1. Introduction
In the production of electric motors, the automotive industry relies on a new technique known as hairpin. Instead of twisted copper coils, single copper pins that are bent like hairpins are used, which give the technology its name. These copper pins are inserted into the sheet metal stacks of a stator and afterward welded together in pairs. As with conventional winding, the result is a coil that generates the necessary magnetic field for the electric motor. This method replaces complex bending operations and enables a more compact motor design while saving copper material [
1,
2]. Depending on the motor design, between 160 and 220 pairs of hairpins per stator are welded. If at least one weld is defective, the entire component may be rejected. Therefore, continuous quality control is necessary and the weld of every hairpin pair should be monitored [
1].
In most cases, a laser is used to weld the pins. The laser welding process enables a very specific and focused energy input, which ensures that the insulation layer is not damaged during the process. In addition, unlike electron beam welding, no vacuum is required and laser welding is a flexible process that can easily be automated in a short cycle time [
1]. The lower-cost laser sources that are scalable in the power range emit in the infrared wavelength range, which is comparatively difficult for working with copper. At this wavelength of about 1030 nm or 1070 nm copper, is highly reflective at room temperature, so very little incoming laser light is absorbed [
1,
3]. Just before reaching the melting temperature the absorption level rises from 5% to 15% and reaches almost 100% when the so-called keyhole is formed. Based on this dynamic, the process is prone to defects and spattering [
4]. A spatter occurs when the keyhole closes briefly and the steam pressure causes the material to leak out of the keyhole. If the ejected material gets into the stator, it may cause short circuits or other defects [
1]. In addition, less material will be used to form the weld, which often leads to a loss of stability. For these reasons, it is extremely important to prevent spatter as much as possible. Various processes can improve the welding result on copper. Three approaches are briefly touched upon below. By moving the laser spot fast and simultaneously during forwarding motion (wobbling), stable dynamics can be created in the weld pool. This can improve the process quality when welding with an infrared laser. Another approach is welding with different strengths of inner and outer fiber core. This means that the inner fiber core is used to create the desired welding depth with high intensity, while the molten pool is stabilized by an outer fiber core—the fiber ring. In addition, there is the possibility of using a visible wavelength of a green laser, which results in higher absorption of the laser light and thus higher process reliability [
5,
6,
7]. Furthermore, there may also be external causes that lead to spattering. These include, for example, contamination, gaps, misalignment or an oxidized surface.
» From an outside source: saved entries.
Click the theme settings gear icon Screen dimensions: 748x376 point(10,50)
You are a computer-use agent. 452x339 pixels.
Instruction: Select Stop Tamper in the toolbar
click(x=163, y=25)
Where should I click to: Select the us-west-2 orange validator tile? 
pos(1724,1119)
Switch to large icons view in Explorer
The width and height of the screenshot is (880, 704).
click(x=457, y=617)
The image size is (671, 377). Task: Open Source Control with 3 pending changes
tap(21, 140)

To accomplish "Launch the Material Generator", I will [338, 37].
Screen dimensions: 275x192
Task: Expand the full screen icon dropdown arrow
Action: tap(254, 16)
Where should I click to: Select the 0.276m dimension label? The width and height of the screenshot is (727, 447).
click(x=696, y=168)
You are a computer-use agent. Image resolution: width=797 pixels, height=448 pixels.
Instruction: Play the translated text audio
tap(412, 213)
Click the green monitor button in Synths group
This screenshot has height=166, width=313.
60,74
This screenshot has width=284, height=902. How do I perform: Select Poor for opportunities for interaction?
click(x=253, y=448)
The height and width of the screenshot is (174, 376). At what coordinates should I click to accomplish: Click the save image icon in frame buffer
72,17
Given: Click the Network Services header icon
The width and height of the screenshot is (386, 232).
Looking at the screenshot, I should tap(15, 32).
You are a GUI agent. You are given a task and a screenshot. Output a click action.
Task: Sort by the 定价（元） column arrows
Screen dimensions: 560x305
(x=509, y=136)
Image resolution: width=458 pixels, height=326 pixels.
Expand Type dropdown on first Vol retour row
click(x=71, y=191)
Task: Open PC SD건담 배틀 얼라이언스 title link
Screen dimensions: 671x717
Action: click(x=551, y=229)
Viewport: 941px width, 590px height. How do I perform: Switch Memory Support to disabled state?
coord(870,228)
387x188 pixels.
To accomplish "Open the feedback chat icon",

The correct setting of the laser welding parameters such as laser power, speed and focus size is very important in copper welding. In addition, the process may not drift or this must be detected at an early stage. The presence of spatter on the component can be used as an indicator of an unstable situation in the welding process, as its occurrence is closely related to the quality of the weld seam [
8,
9]. Due to the briefly mentioned reasons, it is essential to monitor the welding process while focusing particularly on spattering. This allows a conclusion about the quality of individual welds, the occurrence of defects, as well as the overall quality of the stator. An important requirement is also fast process time which is a prerequisite for a system to be used in large-scale production. The welding of an entire engine takes just a bit more than one minute and quality monitoring should not slow down the process [
1,
2].
Currently, there are only a few machine learning applications that are used for quality assessment in laser welding [
10]. Some approaches are presented by Mayr et al. [
11], including an approach for posterior quality assessment based on images using a convolutional neural network (CNN). They use three images in the front, back, and top view of a hairpin, to detect quality deviations [
12]. In [
13] a weld seam defect classification with help of a CNN is shown. They achieve a validation accuracy of 95.85% in classifying images of four different weld defects, demonstrating the suitability of CNNs for defect detection. Nevertheless, some defects cannot be seen visually on the cooled weld seam. For example, pores in the weld seam or a weld bead that is too small due to material ejection can not be visually distinguished from a good weld seam.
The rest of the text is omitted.